Device bucketing

Beta feature

Device bucketing is currently in beta. It is supported on JavaScript web, Node.js, Python, and Go SDKs, including local evaluation.

By default, feature flags with a rollout percentage or multiple variants use the user's distinct ID to decide which value to return. This works great for logged-in users, but for anonymous users, the distinct ID could change when logging in. To prevent feature flag values from changing due to the distinct ID changing, PostHog supports persisting feature flags across authentication steps. However, this feature comes with significant tradeoffs: slower flag evaluations, local evaluation not supported and no support for bootstrapping values.

Device bucketing uses the device ID instead of the distinct ID to determine the flag value. Since the device ID doesn't change when a user logs in, the flag value stays consistent throughout their session. This is the recommended solution for feature flags and experiments targeting anonymous users.

When to use device bucketing

Device bucketing is useful when the flag targets users who aren't yet identified:

  • Signup and onboarding flows: A user sees a new signup form before logging in. Device bucketing ensures they continue seeing the same variant after they create an account.
  • Pre-authentication pages: Landing pages, pricing pages, or other features shown before a user is identified.
  • Experiments on anonymous traffic: When running A/B tests on pages visited by both anonymous and logged-in users, device bucketing prevents users from switching variants mid-experiment.

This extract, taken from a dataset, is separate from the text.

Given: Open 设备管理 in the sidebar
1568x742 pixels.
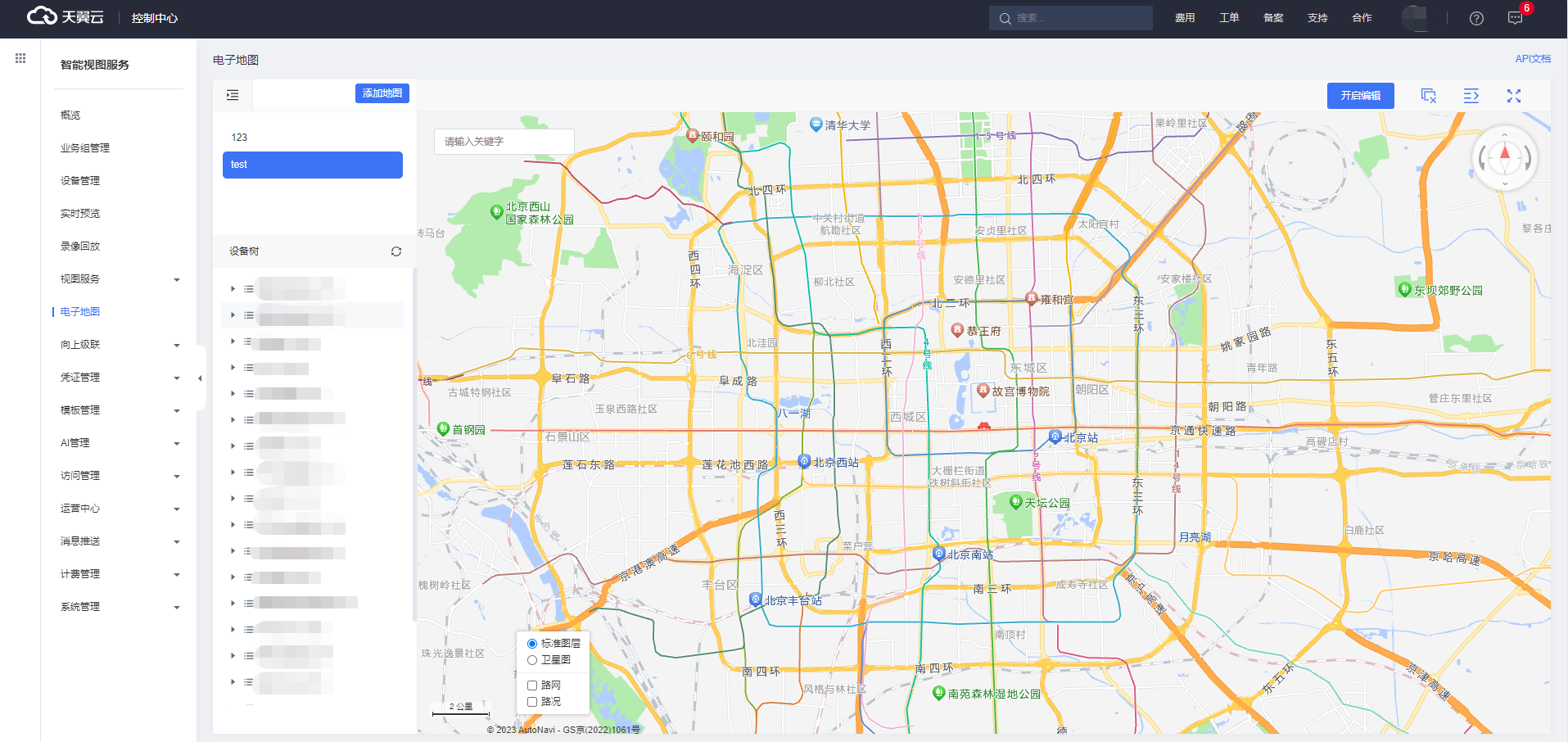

User bucketing vs. device bucketing

User bucketingDevice bucketing
Hashes onUser's distinct IDDevice ID
Best forLogged-in, identified usersAnonymous or pre-login experiences
Behavior when logging inMay change if distinct ID changesStays consistent on the same device
Behavior when switching devicesYes, if user is identifiedNo, each device is evaluated independently

How to set it up

When creating or editing a feature flag, change the Match by dropdown under Release conditions from User to Device.

That's it. PostHog will now use the device ID to determine the flag value for that release condition.

The device ID is automatically set by the web (JavaScript) SDK, but you can also set it manually if needed.